Junk Brothers was on HGTV Canada (and also aired on HGTV America) in 2006/7.


----------



## Camerish (May 24, 2012)

London is another Ontario town with around 500k people, though I do not know much about it.

Ottawa if very nice and has over 1m people. Lots of parks, cultural spots, and Quebec is right next door!

Mississauga is mostly suburban sprawl covering the west side of Toronto. I live directly north of it in Brampton. If you want to be able to commute within the GTA (greater toronto area) there is a long list of places to choose from, depending on your preference. In general, west of Toronto (Mississauga, Oakville, Burlington) are much more expensive than the east side (Pickering, Ajax, Whitby, Oshawa). Then there are the Northern suburbs (Brampton, Vaughan, Richmond Hill, Markham) and several smaller communities just outside or between these. Every city in the GTA has nice spots, depending on where you want to be and how much you want to spend.
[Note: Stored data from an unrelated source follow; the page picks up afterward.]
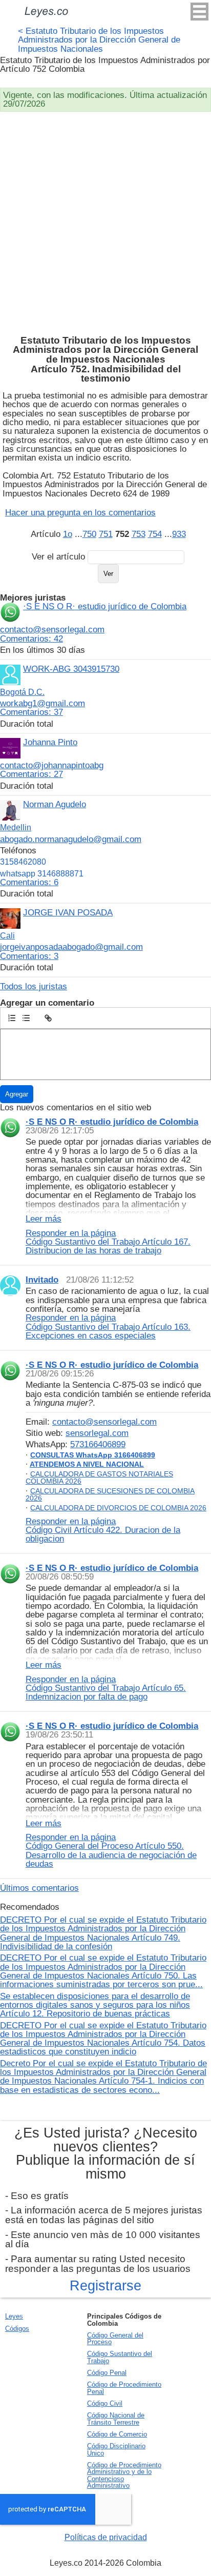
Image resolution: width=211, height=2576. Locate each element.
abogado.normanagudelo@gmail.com (70, 839)
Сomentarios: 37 (31, 712)
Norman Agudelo (54, 804)
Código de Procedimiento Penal (124, 2388)
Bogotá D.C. (22, 692)
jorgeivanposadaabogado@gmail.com (71, 947)
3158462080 (23, 861)
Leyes (14, 2316)
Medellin (15, 827)
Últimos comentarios (39, 1888)
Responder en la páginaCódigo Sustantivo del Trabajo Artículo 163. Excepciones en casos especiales (108, 1326)
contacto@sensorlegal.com (52, 629)
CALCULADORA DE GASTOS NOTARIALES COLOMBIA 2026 (99, 1477)
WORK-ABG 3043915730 (71, 669)
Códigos (17, 2328)
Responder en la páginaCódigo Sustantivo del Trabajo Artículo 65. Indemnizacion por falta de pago (106, 1688)
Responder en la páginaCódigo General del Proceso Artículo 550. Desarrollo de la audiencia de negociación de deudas (111, 1850)
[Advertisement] (105, 222)
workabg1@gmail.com (42, 703)
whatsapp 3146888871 (41, 873)
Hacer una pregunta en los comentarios (80, 512)
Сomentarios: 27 (31, 774)
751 (106, 534)
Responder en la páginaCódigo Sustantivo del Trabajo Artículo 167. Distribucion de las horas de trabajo (108, 1242)
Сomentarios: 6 (29, 882)
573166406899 (97, 1444)
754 (155, 534)
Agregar (16, 1094)
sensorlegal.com (97, 1433)
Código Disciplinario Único (116, 2449)
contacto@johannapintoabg (51, 765)
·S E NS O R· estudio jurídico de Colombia (104, 606)
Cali (7, 935)
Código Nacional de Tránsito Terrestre (115, 2418)
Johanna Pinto (50, 742)
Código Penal (106, 2373)
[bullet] (26, 1018)
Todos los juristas (33, 986)
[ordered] (12, 1018)
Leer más (43, 1219)
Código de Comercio (117, 2434)
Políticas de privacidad (106, 2537)
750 (89, 534)
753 (138, 534)
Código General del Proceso (115, 2338)
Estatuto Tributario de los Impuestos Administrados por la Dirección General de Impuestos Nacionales (99, 40)
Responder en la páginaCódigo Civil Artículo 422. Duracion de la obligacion (103, 1530)
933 (179, 534)
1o (67, 534)
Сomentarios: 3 (29, 956)
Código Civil (104, 2403)
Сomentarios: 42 (31, 638)
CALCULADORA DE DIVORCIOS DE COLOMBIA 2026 (118, 1508)
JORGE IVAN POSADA (68, 912)
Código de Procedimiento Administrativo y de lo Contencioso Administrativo (124, 2475)
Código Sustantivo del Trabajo (119, 2357)
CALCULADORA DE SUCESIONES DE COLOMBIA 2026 (110, 1494)
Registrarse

Unlike many American cities, the bad parts of town are in small pockets and tend not to consume large areas. Also, crime is much lower here in general, so unless you are in a bad pocket, there is not much to worry about.

I have only been here about 5 years but grew up in Michigan and visited Toronto my entire life, as my father is from here. Let me know if you have any specific questions about areas of Toronto and I can try to help.


----------